* **Required action**: Among the entries below, find the lines with the word "computer" and copy them.

[Records from a collection]
== Segment start ==

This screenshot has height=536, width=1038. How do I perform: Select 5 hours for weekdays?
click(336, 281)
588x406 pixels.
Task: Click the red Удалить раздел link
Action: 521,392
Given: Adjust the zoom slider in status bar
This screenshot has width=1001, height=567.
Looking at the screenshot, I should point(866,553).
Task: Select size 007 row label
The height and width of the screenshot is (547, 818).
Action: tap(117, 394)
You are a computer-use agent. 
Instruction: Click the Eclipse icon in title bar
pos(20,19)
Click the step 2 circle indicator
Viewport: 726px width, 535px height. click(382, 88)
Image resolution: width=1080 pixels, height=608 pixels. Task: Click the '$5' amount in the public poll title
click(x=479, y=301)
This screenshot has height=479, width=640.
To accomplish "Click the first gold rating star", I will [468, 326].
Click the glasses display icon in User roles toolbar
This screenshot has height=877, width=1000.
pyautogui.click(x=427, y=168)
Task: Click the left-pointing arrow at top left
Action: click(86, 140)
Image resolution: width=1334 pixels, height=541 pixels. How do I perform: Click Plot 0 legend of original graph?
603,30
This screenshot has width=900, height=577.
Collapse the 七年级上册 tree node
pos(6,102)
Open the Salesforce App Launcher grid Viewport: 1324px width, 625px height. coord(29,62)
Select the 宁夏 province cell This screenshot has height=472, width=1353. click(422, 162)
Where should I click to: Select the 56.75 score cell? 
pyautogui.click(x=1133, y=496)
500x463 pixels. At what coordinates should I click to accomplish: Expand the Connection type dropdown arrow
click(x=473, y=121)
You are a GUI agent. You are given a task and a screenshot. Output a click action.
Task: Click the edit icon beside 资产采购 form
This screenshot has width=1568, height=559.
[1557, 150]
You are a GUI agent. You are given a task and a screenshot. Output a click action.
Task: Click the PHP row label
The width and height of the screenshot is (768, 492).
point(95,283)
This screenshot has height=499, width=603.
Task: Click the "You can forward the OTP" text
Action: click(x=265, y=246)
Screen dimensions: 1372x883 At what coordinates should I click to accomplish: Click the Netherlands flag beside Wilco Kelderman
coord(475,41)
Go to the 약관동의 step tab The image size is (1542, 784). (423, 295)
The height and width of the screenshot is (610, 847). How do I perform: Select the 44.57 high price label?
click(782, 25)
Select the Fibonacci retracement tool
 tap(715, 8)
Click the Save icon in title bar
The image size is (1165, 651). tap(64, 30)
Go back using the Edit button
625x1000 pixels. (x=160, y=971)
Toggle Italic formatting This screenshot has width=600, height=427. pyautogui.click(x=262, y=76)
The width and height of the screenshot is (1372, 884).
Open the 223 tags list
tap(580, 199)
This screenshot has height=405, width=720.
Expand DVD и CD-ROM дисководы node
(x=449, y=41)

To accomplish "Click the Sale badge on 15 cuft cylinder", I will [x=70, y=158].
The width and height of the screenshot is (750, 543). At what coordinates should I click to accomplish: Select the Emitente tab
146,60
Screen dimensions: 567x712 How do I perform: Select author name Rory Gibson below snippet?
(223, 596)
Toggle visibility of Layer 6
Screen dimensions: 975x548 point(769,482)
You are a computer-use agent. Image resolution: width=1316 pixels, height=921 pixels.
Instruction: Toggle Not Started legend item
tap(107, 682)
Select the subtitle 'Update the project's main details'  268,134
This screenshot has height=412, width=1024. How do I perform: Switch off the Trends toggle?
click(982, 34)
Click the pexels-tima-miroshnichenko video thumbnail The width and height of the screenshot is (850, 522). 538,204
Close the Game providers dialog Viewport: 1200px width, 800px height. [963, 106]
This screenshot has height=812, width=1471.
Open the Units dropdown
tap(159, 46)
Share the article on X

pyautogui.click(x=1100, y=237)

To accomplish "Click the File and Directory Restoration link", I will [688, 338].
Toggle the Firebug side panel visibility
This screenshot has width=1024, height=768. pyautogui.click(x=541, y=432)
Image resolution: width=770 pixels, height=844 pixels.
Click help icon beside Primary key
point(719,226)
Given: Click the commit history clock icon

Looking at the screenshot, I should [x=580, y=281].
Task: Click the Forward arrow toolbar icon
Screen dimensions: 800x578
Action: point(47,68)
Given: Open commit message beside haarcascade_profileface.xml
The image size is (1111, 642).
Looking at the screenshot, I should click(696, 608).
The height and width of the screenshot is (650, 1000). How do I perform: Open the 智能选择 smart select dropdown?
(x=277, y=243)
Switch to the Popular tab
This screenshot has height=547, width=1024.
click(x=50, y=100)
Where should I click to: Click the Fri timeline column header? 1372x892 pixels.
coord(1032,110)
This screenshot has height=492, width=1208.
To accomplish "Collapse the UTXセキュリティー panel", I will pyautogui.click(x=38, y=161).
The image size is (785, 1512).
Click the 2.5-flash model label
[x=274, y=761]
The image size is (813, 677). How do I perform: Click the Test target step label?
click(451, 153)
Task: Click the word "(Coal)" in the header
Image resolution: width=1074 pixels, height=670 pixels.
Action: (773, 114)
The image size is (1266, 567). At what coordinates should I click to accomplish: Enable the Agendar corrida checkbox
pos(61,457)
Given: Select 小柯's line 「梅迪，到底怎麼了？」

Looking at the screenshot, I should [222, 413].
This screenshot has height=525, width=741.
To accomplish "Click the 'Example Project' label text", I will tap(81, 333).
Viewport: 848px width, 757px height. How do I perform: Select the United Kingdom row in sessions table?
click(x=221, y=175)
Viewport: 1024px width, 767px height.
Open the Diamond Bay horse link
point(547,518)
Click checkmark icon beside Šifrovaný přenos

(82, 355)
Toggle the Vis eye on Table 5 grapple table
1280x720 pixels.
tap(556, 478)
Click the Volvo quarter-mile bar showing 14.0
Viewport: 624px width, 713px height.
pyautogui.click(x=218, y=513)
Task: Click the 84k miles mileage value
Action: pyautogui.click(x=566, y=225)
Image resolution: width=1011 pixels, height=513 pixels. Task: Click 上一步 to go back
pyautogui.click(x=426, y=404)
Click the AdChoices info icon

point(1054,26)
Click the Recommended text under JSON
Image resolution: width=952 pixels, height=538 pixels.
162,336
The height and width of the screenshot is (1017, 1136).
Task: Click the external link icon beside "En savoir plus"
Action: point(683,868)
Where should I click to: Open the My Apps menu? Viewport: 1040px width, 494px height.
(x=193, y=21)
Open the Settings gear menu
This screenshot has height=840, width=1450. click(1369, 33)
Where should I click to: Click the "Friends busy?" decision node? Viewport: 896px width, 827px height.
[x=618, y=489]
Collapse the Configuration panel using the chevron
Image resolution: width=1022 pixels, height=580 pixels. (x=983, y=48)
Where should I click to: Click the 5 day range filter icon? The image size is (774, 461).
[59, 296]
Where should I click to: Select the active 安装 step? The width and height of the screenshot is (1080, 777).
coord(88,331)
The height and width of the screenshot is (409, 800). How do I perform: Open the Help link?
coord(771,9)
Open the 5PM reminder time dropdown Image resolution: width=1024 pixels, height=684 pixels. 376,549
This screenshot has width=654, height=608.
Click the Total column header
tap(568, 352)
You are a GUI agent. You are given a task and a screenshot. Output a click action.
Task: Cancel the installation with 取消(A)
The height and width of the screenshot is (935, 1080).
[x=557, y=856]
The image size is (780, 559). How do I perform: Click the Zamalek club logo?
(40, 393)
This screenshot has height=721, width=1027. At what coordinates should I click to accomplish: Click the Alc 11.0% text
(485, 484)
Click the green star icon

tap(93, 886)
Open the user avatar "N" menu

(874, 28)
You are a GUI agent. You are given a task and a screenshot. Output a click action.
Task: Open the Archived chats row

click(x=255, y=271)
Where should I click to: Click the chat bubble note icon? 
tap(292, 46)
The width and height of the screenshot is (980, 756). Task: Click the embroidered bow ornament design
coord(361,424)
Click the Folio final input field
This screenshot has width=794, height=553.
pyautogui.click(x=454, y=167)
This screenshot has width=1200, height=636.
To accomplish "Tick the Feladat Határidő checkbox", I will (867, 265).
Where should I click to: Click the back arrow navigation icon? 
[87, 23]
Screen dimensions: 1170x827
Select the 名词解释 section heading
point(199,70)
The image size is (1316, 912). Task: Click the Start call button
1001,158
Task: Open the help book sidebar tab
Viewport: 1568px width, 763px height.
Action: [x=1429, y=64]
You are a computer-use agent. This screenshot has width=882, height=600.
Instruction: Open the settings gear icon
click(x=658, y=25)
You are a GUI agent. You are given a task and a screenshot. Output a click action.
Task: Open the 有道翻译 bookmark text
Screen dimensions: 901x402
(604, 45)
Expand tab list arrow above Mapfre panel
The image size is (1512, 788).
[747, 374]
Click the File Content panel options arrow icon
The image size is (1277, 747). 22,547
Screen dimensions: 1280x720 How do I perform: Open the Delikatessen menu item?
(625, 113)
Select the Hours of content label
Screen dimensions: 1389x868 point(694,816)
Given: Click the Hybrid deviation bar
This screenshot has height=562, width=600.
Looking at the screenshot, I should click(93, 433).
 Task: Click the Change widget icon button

== Segment end ==

* **Exercise result**:
You are a computer-use agent. 
You are a computer-use agent. Image resolution: width=1316 pixels, height=921 pixels.
You are a computer-use agent. This screenshot has width=882, height=600.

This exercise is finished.